- [What is needed] In the listing below, turn the lines from the one containing "At what coordinates" to the one containing "The width and height of the screenshot is (1568, 649).", both included, into a numbered list. Leave out any blank lines.

- [Provided information]
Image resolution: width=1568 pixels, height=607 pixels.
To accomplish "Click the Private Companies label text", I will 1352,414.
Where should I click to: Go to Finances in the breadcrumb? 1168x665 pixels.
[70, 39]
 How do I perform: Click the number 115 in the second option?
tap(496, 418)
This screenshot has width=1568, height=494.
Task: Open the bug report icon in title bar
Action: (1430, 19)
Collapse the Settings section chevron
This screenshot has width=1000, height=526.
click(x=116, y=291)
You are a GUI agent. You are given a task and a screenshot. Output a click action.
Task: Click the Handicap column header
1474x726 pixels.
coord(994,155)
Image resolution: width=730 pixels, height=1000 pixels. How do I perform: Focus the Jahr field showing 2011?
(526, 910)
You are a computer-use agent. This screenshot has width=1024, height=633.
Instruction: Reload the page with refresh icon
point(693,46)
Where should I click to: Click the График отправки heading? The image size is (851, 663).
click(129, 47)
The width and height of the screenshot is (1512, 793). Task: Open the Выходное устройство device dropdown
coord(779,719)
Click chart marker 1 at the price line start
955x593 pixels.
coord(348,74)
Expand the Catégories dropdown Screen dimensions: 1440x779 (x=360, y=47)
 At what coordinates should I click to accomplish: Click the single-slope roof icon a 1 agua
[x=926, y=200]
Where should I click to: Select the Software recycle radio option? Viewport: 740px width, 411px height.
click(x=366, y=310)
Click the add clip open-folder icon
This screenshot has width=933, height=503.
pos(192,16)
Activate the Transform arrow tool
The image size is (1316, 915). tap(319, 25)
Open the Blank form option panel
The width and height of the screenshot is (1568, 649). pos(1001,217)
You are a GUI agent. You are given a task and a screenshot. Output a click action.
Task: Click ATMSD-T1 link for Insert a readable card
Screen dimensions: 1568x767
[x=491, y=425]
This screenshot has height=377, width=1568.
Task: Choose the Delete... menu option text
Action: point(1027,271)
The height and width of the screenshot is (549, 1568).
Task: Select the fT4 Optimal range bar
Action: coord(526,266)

- [Finished exercise]
1.  At what coordinates should I click to accomplish: Click the single-slope roof icon a 1 agua
2. [x=926, y=200]
3. Where should I click to: Select the Software recycle radio option? Viewport: 740px width, 411px height.
4. click(x=366, y=310)
5. Click the add clip open-folder icon
6. This screenshot has width=933, height=503.
7. pos(192,16)
8. Activate the Transform arrow tool
9. The image size is (1316, 915). tap(319, 25)
10. Open the Blank form option panel
11. The width and height of the screenshot is (1568, 649). pos(1001,217)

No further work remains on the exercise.